__PROBLEM STATEMENT__.
As soon as the line containing "Collapse the left drawing toolbar" appears in the material below, start returning lines exactly, and end with the line containing "Viewport: 706px width, 600px height.".

========================================

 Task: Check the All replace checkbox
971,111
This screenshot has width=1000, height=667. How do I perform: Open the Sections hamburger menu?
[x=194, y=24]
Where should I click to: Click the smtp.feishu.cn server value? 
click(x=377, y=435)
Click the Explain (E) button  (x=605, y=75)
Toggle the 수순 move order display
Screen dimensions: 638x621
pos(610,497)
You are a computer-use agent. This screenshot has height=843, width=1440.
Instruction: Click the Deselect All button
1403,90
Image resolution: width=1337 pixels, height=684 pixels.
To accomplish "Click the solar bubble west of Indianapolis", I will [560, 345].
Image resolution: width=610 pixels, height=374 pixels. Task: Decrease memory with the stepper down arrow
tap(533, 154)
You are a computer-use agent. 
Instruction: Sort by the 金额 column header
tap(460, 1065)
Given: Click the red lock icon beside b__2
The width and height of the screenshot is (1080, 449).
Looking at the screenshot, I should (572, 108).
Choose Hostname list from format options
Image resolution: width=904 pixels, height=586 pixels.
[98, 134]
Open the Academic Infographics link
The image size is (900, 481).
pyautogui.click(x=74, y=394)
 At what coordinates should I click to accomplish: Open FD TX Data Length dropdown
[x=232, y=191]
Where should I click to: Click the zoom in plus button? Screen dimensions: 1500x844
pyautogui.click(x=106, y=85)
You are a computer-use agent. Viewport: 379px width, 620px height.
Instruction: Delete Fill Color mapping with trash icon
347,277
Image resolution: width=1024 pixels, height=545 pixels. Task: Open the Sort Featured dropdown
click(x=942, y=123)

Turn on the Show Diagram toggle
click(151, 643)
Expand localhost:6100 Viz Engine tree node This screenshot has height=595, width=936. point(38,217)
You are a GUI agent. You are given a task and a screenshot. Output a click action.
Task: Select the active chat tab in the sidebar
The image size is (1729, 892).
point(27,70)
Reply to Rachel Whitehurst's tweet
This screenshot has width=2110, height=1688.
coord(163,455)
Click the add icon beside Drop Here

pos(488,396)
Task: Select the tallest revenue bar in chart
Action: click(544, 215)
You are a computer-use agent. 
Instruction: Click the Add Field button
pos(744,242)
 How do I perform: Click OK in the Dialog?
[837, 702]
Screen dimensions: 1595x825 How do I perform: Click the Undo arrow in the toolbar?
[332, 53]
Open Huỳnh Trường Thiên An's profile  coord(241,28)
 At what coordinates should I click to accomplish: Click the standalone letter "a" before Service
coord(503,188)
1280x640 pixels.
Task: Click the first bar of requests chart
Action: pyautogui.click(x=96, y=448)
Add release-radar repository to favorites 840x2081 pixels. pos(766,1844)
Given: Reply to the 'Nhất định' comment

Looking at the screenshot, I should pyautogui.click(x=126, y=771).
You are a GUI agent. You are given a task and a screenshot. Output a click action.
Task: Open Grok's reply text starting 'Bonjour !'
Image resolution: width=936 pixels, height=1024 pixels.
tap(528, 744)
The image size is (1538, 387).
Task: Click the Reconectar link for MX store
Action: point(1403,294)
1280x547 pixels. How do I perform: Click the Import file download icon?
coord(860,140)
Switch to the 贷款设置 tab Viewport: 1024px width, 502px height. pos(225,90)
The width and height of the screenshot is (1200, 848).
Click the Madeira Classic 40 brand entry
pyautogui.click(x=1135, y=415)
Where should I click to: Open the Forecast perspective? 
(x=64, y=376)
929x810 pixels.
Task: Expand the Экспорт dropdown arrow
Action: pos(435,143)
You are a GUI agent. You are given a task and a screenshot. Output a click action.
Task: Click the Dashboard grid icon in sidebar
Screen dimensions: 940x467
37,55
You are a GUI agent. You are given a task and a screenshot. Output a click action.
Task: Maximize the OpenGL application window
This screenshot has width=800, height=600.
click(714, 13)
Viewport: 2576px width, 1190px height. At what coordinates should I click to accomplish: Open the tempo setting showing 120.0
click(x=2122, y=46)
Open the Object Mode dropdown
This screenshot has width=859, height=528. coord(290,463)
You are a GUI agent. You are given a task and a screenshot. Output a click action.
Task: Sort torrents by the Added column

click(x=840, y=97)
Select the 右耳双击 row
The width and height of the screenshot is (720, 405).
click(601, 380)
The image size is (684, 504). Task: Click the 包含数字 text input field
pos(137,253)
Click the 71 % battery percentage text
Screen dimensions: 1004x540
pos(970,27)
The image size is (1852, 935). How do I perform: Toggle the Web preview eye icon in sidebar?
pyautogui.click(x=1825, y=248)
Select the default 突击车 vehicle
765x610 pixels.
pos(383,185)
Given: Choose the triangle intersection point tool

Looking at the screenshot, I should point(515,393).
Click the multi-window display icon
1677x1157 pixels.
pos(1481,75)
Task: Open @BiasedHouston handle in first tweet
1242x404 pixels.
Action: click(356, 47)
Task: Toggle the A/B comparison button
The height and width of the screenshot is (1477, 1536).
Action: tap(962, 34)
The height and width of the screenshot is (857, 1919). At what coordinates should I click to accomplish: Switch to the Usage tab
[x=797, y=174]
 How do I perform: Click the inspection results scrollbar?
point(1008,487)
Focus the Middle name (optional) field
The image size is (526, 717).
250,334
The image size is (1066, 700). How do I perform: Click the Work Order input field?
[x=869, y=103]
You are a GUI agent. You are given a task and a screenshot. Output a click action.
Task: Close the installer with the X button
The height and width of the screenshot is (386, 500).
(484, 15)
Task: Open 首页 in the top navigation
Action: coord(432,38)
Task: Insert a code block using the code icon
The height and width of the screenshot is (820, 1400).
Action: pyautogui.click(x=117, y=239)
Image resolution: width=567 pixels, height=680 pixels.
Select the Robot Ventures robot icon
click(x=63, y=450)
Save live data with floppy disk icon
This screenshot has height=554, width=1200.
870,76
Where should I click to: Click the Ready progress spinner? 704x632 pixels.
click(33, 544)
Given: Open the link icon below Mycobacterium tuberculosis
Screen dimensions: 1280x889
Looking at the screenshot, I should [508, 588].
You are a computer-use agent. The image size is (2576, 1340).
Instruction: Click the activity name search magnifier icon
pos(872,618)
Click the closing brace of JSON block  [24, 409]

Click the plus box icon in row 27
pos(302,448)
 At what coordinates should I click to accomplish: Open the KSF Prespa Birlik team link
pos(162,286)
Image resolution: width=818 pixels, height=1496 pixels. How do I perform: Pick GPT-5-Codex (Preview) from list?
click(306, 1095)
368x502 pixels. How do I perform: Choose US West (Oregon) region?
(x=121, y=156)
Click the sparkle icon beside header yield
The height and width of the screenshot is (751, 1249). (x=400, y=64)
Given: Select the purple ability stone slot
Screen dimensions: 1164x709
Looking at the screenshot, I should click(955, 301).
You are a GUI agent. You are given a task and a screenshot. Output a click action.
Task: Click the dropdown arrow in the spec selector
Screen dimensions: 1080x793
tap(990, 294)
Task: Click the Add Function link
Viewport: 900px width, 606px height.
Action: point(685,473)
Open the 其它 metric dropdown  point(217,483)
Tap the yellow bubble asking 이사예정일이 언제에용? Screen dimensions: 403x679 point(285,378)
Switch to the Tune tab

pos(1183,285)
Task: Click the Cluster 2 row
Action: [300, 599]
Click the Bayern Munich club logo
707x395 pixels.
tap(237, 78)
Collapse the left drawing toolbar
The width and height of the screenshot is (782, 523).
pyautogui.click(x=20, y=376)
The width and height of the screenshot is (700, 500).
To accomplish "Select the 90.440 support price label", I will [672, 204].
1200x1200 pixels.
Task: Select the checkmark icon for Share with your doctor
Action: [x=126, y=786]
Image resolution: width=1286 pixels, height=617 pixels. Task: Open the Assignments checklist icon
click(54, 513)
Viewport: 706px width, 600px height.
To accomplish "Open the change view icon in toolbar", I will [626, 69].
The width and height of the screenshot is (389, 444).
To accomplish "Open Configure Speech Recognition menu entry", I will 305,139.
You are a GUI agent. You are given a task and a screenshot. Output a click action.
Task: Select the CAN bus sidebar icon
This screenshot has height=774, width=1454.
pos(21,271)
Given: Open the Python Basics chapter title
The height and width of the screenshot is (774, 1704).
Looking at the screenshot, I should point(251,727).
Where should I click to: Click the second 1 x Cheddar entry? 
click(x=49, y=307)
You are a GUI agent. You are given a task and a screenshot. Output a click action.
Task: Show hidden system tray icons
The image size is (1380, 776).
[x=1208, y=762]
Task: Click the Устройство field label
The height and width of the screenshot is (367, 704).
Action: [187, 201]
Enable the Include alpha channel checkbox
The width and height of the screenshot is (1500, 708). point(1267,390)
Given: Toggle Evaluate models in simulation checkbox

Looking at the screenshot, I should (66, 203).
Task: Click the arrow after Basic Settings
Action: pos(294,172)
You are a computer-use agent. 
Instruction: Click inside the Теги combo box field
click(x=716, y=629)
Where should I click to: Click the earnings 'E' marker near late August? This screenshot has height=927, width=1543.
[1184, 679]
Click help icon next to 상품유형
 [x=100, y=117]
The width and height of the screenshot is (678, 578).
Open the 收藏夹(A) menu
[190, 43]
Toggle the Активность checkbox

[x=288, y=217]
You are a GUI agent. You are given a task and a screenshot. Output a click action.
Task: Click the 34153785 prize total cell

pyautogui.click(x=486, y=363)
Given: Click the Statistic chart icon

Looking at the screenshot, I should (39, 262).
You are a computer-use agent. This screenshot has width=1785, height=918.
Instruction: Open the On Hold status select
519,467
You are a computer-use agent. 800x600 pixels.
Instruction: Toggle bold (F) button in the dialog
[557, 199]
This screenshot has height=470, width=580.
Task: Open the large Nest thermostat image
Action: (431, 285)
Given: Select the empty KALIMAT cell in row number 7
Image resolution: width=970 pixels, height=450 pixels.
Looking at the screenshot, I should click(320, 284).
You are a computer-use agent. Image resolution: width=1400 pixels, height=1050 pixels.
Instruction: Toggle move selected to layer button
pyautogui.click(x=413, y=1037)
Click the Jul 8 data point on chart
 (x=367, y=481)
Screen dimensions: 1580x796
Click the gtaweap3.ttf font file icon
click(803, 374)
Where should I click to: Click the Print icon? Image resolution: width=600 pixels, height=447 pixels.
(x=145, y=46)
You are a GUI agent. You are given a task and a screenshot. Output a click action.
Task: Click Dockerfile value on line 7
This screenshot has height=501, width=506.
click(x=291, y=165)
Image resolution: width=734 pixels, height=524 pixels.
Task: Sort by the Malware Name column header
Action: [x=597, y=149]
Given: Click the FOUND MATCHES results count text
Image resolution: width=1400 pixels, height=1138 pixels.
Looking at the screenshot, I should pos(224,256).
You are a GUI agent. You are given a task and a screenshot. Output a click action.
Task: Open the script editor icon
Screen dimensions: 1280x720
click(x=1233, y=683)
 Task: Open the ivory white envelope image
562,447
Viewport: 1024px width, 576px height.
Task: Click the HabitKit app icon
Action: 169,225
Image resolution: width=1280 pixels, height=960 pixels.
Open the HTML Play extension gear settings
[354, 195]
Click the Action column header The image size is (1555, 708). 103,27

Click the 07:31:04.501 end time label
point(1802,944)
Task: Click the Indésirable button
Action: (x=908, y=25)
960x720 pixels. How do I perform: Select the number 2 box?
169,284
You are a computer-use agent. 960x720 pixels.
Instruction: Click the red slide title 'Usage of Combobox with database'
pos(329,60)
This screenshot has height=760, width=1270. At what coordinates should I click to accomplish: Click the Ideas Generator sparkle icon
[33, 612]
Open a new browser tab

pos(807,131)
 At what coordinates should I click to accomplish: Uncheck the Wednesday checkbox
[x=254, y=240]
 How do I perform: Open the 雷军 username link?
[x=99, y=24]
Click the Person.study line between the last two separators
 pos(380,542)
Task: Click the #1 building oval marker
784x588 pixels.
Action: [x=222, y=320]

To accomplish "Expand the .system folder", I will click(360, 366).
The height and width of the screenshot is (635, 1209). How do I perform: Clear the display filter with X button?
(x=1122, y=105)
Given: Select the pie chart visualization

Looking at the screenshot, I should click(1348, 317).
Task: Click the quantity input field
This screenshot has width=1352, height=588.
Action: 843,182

========================================

__ANSWER AREA__.
Collapse the left drawing toolbar
The width and height of the screenshot is (782, 523).
pyautogui.click(x=20, y=376)
The width and height of the screenshot is (700, 500).
To accomplish "Select the 90.440 support price label", I will [672, 204].
1200x1200 pixels.
Task: Select the checkmark icon for Share with your doctor
Action: [x=126, y=786]
Image resolution: width=1286 pixels, height=617 pixels. Task: Open the Assignments checklist icon
click(54, 513)
Viewport: 706px width, 600px height.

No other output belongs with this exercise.